3.5.2. Image Labeling

Using the labeling application “LabelIMG”, which forms a box around the object to be detected and sets five values for the object, each class was given a name, as shown in Figure 11. Labels included a value or number for the class, two values for the object’s location represented by X and Y, and additional values for the object’s size, as seen in Figure 12. We stored these values in an XML file. Each image in the class, as well as the other classes, underwent this procedure.

3.5.3. Dataset Division

Following the collection and labeling of the images in YOLO format, the image and label files were divided by 80% and 20%, respectively, for training and validation.

3.5.4. YOLOv6 Selection and Training

YOLO is a well-known object detector in terms of accuracy and speed. At the time of the study, YOLOv6 is the latest version, which is the best one compared to other versions. When we obtained the dataset for the model’s training, due to the large size of the photos, which caused training issues, the model did not perform well. Therefore, we changed the image size and repeatedly retrained the model using the new dataset. We trained the model for 400 iterations in the initial training; for training purposes, we used Google Collab, which took approximately 4 h for training purposes at 400 iterations. As shown in Figure 13, the accuracy increased over time; at iteration 100, it was 44%; at iteration 150, it was 96%; and at iteration 400, the rate of loss began to decline. It continued declining through iteration 200 and reached a low point at iteration 300, where it was 1.52. The first training stage finished at this point.

As we can see, when increasing the number of iterations, the training object loss and training class loss both decreased, and the mAP also increased up to a specific point and stopped at a specific point. We could not achieve a further positive effect by increasing the number of iterations. These losses also satisfied the tested data, with small amount of variation, but still provided satisfactory results, as seen in the lower row of Figure 13. Increasing the number of iterations does not guarantee better outcomes. Although we raised the number of iterations, the training was ended because we did not see any positive effects. The current average loss no longer decreased.

4. Evaluation of Proposed Models

In the following subsections, we describe the evaluation results of each proposed model, including examples of test images.

4.1. Evaluation of LSTM Model Results

The results of applying deep learning models to recognize common, straightforward message postures such as “hello”, I love you”, “thanks”, “sorry”, and “my name”, and alphabets in American Sign Language, are discussed in this section. The data collected in this section did not rely on preprocessed information but rather were gleaned from the collection of different face and complete body landmarks using a computer webcam. The necessary dependencies had to be installed and exported in Python in order to accomplish this. Then, using the MediaPipe holistic, important details were extracted from the various facial and position markers. The fundamental point values for the various landmarks were then applied at various positions in the model. These images were 150, 30, and 1662 pixels in size, respectively. This implies that the breadth was 30 (inconsistent) and the length was 150. The CNN model, as previously stated, only accepts photos with identical height and width measurements. As a result, the LSTM model was developed, trained, and tested solely with the image dataset gathered for this model. The dataset was divided into two sets, with 70% used for training and 30% used for testing.

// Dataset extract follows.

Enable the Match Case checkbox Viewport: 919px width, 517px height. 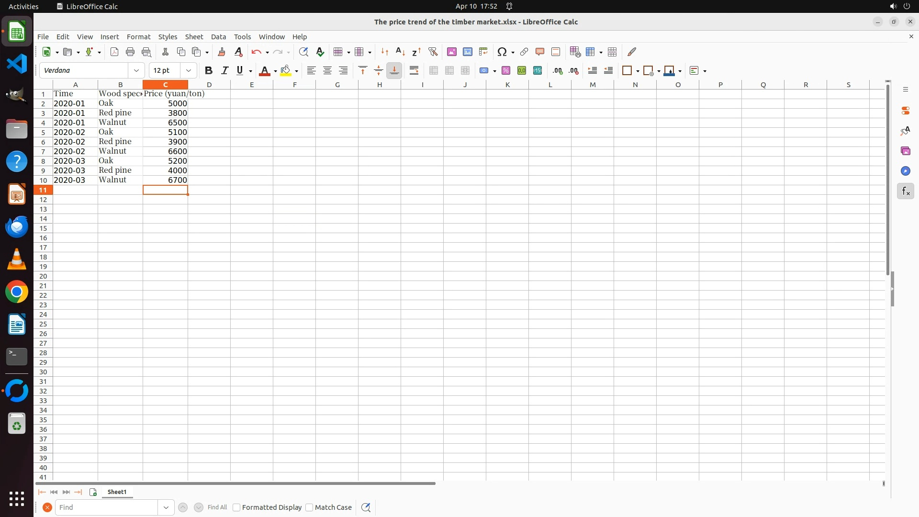click(309, 507)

Accuracy can change in both directions during training and testing, with positive and negative results possible depending on how the created model performs. Both the testing and training of the LSTM model were monitored and left unattended for 40 iterations in this experiment. The accuracy was 37% during training and 33% during testing. As the training progressed, the rate of rise became unstable, and the training accuracy increased in an erratic manner. Furthermore, the rate of increase remained erratic even as the testing accuracy increased, as the forty-first iteration approached. The LSTM model had a 20.5% value, with the lowest training accuracy of 49.0%, and the model attained the highest training accuracy of 89.8%.

On the other hand, the long short-term memory model with MediaPipe achieved 25.5% to 91.47% accuracy across its testing range. The long short-term memory model’s loss in both aspects of training and testing decreased somewhat with each iteration. Once more, the reduction was quite erratic.

Figure 14 represents the long short-term memory model’s behavior in both aspects of testing and training with respect to accuracy. On the graph, the number of epochs is depicted along the X-axis, with a range from 0 to 41, and the accuracy is depicted along the Y-axis, with a range from 0 to 100 percent (where 1.0 represents 100 percent). The graph depicts a blue curve for training accuracy and an orange curve for testing accuracy. The accuracy rates of the long short-term memory model during training and testing are displayed versus the number of iterations.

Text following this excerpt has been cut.